The teacher in question, played by an excellent Maggie Gyllenhaal, takes an insistent interest in the life and (apparent) art of five-year-old student Jimmy (Parker Sevak), who occasionally goes into a shuffling trance and mumble-recites evocative verses of his own invention. The first, delivered in her classroom, ends, “The sun hits the yellow house/It is like a sign from God.” So struck is Lisa, the teacher, that she jots it down and passes it off as her own in her continuing education poetry workshop, winning the admiration of her foxy instructor, Gael Garcia Bernal. That’s an easy but delicious joke: The best thing in the creative writing class was tossed off by a child.

So Lisa dedicates herself to shaking some more lines out of the kid. She’s a sunny, patient instructor, but as she makes up excuses to get a moment alone with Jimmy, putting him in time-out or poking him awake at naptime, the film darkens. She’s too raw with the boy, too pushy in her efforts to get him to produce. In bleakly, creepily funny scenes, Gyllenhaal’s face presses into Sevak’s, cajoling him, her voice still his teacher’s but what she’s asking of him now is personal, even desperate. Soon she’s interrogating his nanny about his gift and annoyed to realize some of his lyrical flights aren’t being set down on paper. Then she’s contacting his family and putting her number into his cell phone. Everything gets worse from there. Slowly, murkily, Lisa’s motivation blossoms from self-aggrandizement to something more zealous: She’s not just impressing her own teacher, she’s keeping the light of genius lit for the benefit of humanity. (Which, of course, is even more self-aggrandizing.)

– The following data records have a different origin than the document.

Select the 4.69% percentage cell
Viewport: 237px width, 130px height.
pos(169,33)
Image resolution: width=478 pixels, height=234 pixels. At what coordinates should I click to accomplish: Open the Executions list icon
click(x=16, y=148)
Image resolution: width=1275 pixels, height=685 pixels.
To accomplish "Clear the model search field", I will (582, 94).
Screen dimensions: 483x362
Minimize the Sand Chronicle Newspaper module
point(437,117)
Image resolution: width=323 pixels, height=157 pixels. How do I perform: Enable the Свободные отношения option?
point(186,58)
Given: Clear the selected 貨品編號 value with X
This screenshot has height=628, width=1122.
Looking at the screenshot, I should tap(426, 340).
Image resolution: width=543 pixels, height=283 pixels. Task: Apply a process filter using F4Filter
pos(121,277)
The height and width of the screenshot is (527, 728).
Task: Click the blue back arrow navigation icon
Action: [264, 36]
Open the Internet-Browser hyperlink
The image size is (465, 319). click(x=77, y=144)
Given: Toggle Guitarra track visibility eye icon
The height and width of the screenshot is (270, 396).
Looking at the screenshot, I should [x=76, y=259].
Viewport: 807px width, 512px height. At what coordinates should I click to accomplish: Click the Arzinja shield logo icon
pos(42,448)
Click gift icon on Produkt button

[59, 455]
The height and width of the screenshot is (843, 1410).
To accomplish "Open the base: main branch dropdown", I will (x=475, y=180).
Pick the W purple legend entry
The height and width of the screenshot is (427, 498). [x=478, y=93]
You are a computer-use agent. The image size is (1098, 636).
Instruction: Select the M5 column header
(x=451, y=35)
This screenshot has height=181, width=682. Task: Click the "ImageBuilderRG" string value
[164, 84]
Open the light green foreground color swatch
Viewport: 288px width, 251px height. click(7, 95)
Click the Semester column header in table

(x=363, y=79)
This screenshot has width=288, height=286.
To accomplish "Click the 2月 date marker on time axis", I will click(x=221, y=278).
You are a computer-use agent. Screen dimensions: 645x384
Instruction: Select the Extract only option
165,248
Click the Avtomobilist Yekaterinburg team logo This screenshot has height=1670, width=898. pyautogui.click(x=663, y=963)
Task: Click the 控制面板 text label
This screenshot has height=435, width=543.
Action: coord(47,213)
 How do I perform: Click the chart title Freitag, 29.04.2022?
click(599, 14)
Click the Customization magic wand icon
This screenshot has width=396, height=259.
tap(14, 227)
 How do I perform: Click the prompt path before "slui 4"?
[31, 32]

The movies often show us driven mentor-heroes dedicating themselves to gifted children; with piercing hilarity, The Kindergarten Teacher dares us to work out for ourselves, from moment to moment, whether Lisa is a hero, a monster, or something in between. Also fascinating: the questions of intentionality and authorship that Lisa never seems to consider. The final scenes lose some power thanks to a goofy plot development that hinges upon a bathroom door lock working the opposite of the way bathroom door locks are designed to work, but the final shot is a haunting wonder.